Brexit and the Irish Border Conundrum

I agree with that, and as a matter of fact, it may be a good thing.

I’ve thought for over 15 years that a multi-speed Europe was the way to go. It actually already is like that (Schengen, the Euro), but in such a limited way. It’s always been clear to me that there was a significant divide between the core members (the Inner Six) and those that followed. Recognizing this and dropping the absurdly rigid “we must all agree on everything before making any progress” dogma would have allowed countries to integrate at their own pace and only if/when they were ready to. It’d also have probably spared us that Brexit debacle.

Some of the “newcomers”, even recentish ones, appear eager to embrace the core members’ vision (Finland, Sweden, Ireland, Spain and Portugal).
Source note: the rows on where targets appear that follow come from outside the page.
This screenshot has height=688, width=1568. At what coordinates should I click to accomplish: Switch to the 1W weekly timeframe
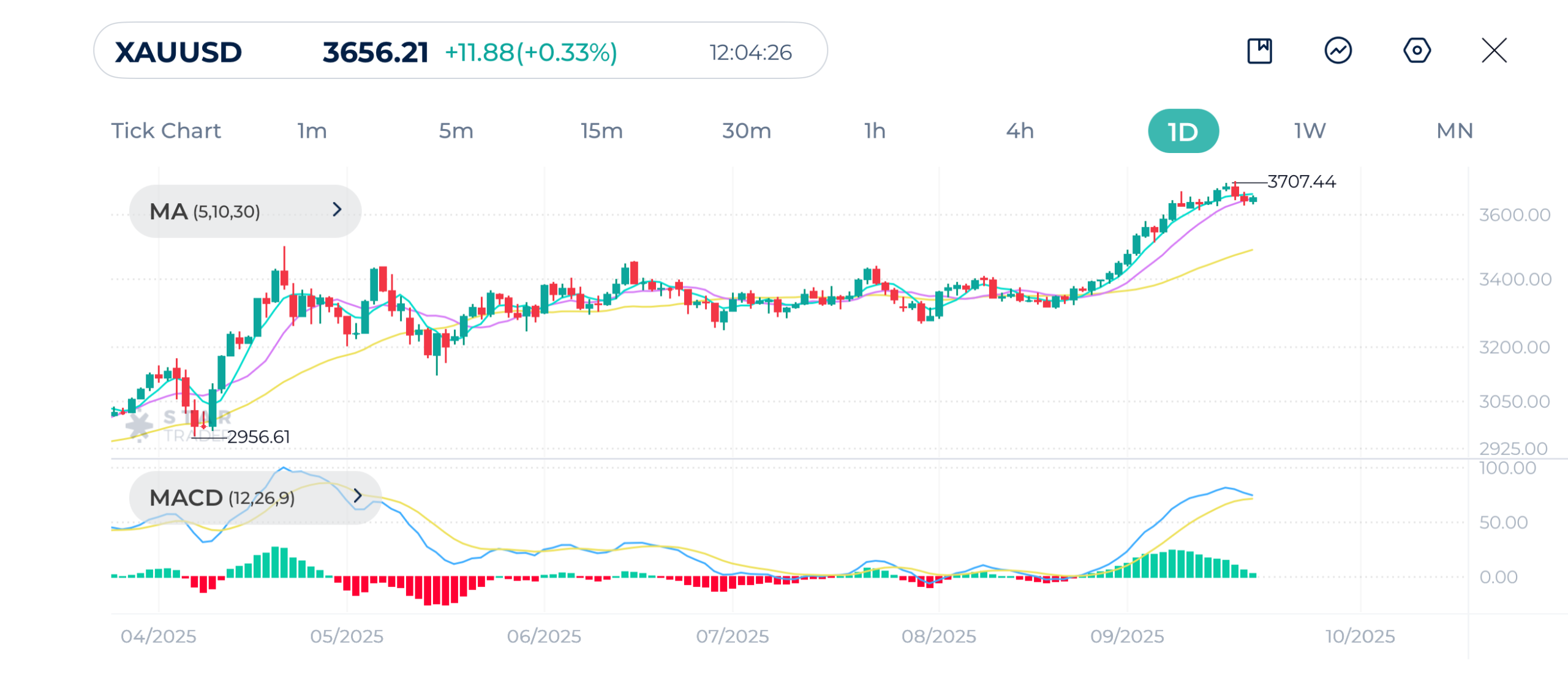tap(1310, 131)
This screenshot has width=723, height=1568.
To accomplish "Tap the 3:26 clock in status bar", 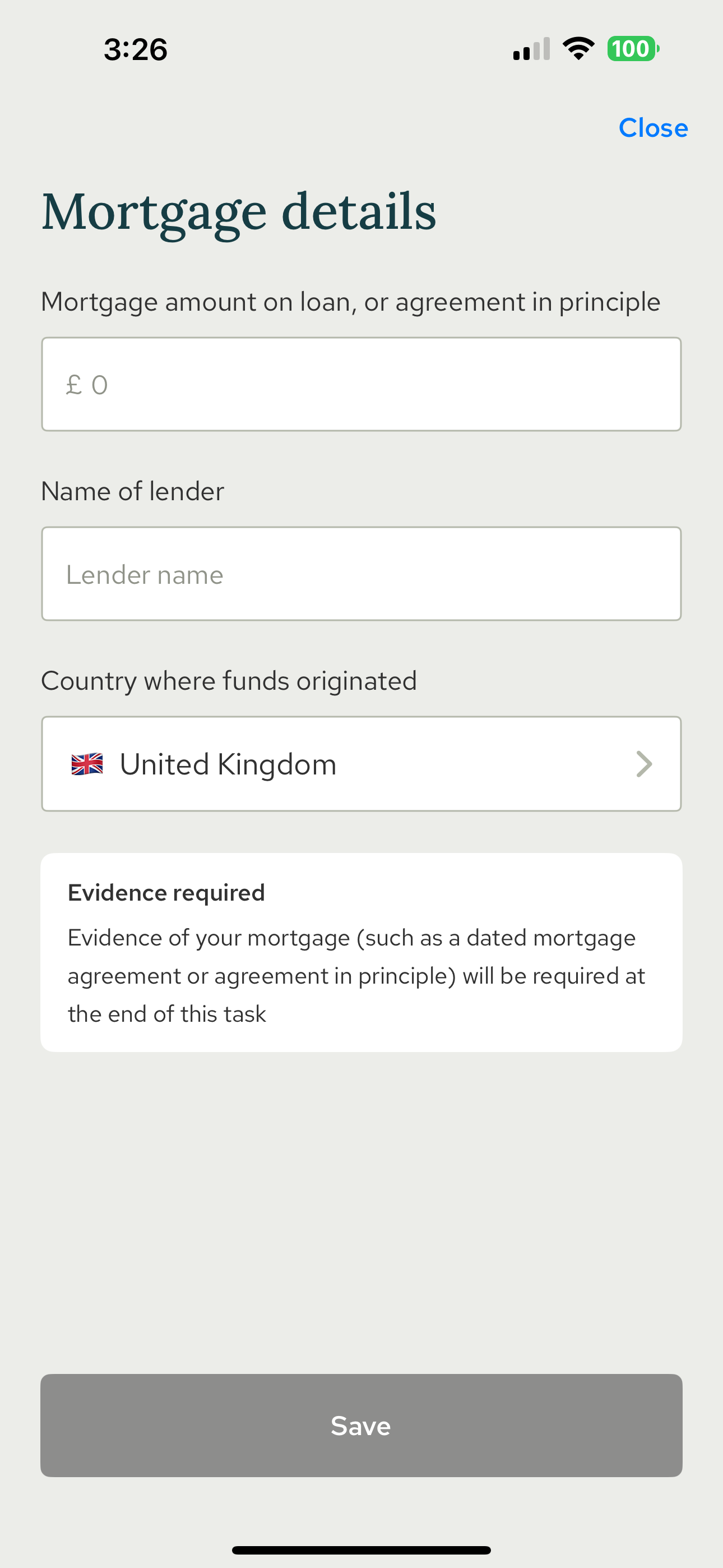I will point(135,49).
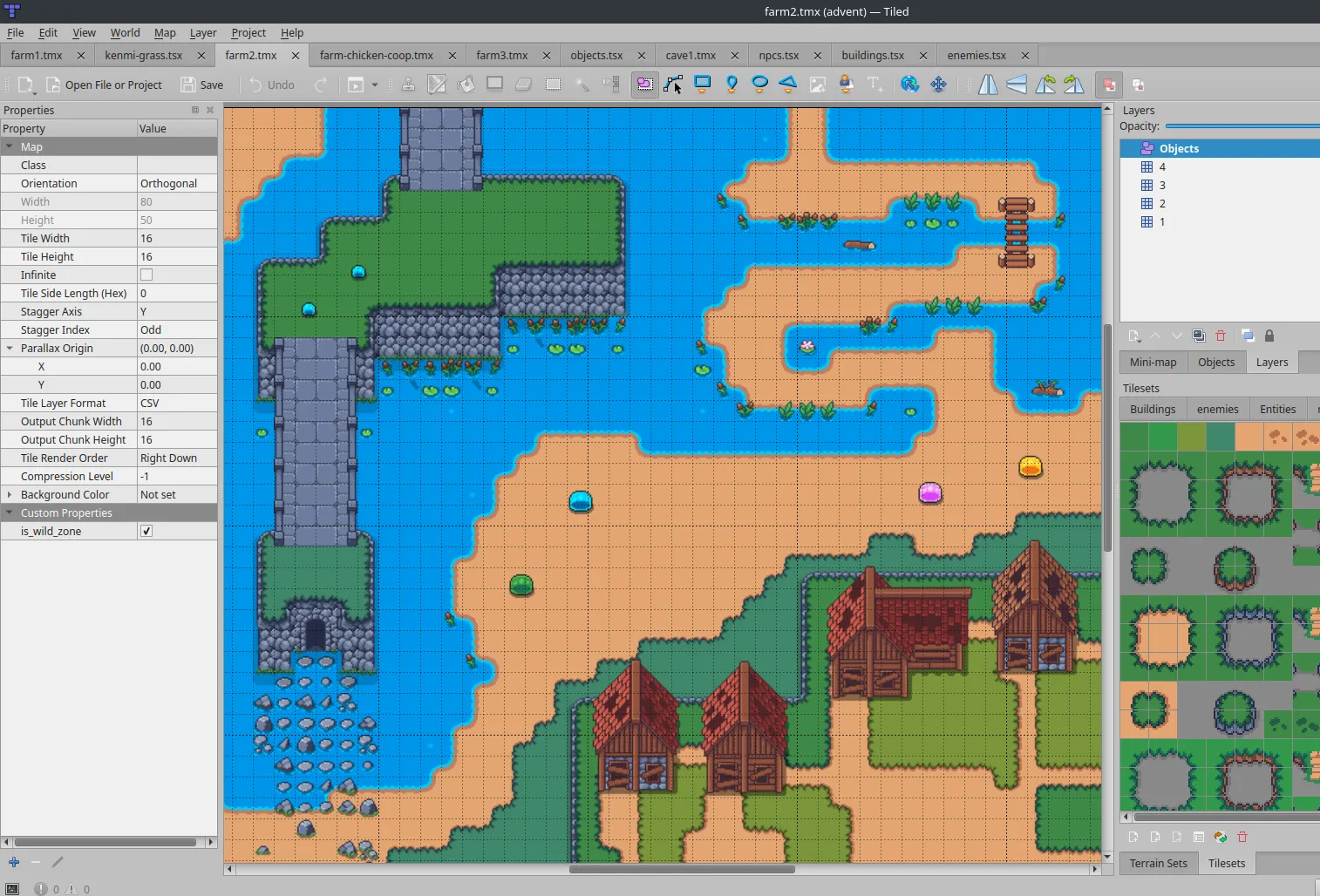Open the Layer menu

pyautogui.click(x=202, y=32)
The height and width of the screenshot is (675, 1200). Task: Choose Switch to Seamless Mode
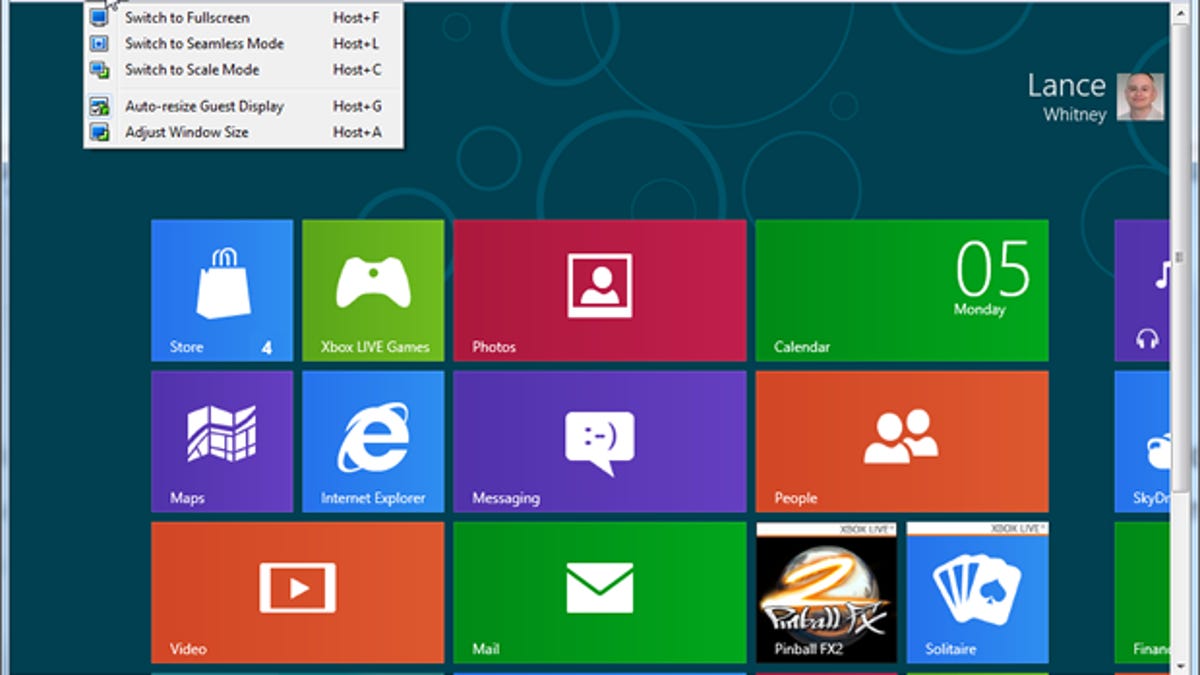click(x=204, y=44)
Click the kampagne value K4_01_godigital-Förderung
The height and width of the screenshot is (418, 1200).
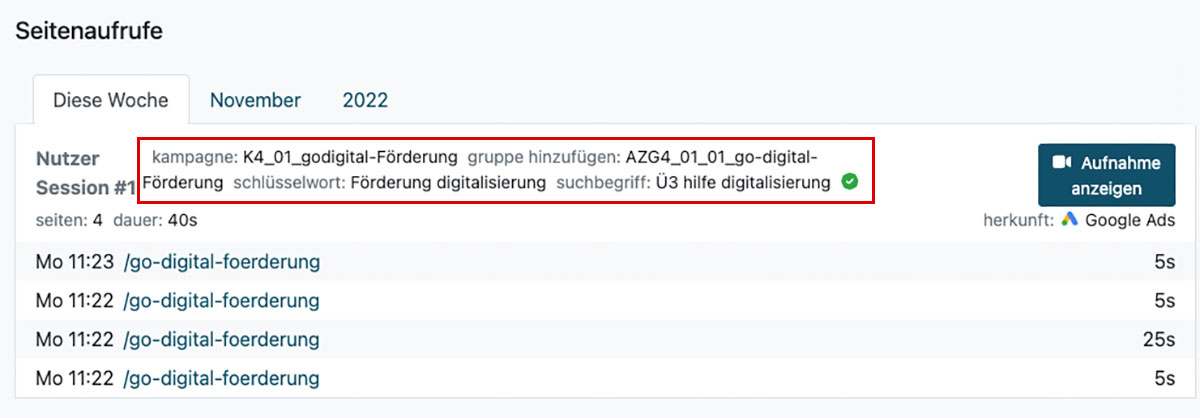[350, 156]
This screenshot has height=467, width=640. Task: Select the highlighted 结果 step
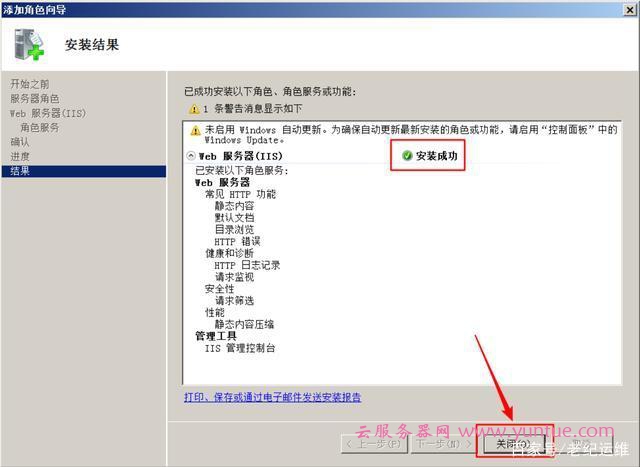click(x=20, y=171)
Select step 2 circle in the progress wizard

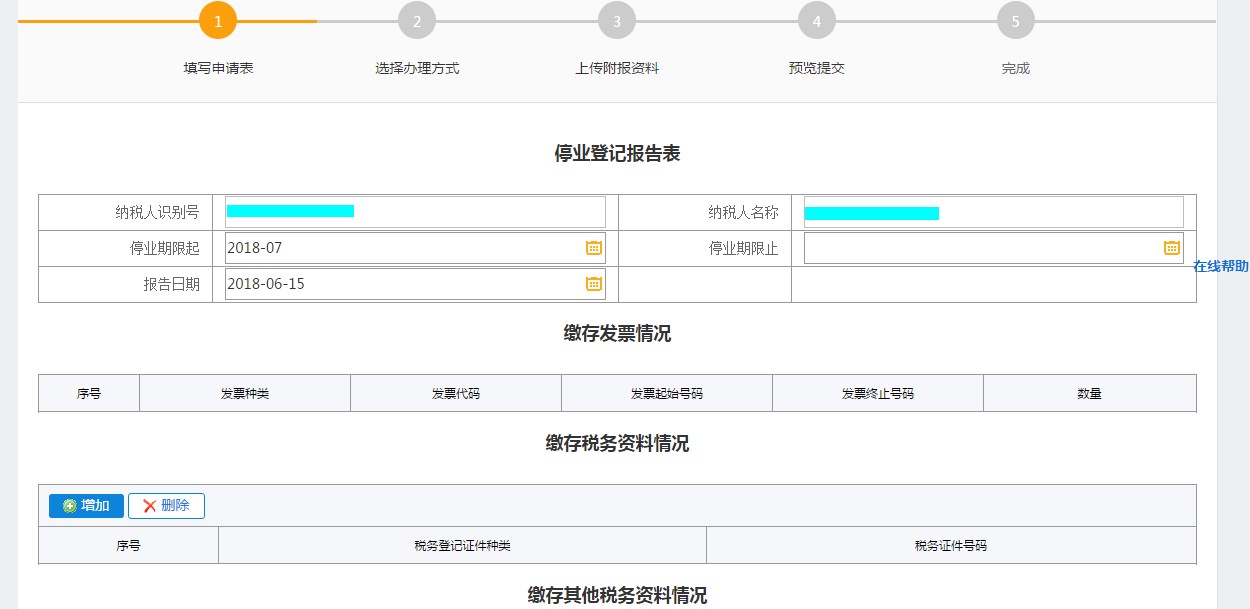(416, 19)
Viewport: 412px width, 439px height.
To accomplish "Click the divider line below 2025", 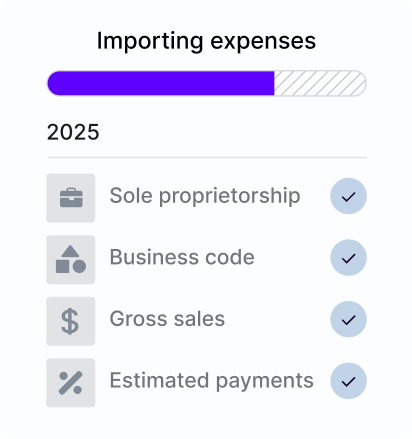I will (207, 157).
Others seem a bit more skepitcal and nationalistic-leaning (Denmark, Austria). Greece… has its problems. And the UK, as much as it pains me to say it, was always a major, whining PITA.

Finally, the “Eastern Wave” of the early 2000s may have been a mistake. A move that was both noble and pragmatic but which led to real problems. Listening to Hungarian or Polish leaders, it’s clear that they come from a very different reference point. And of course, it’s played into the hands of the “we’re not racist but we’re concerned about ethnic homogeneity” crowd. I must admit I’m a bit surprised by the veer to the right in the Czech Republic, though. I always saw it as the most Western-looking of these countries.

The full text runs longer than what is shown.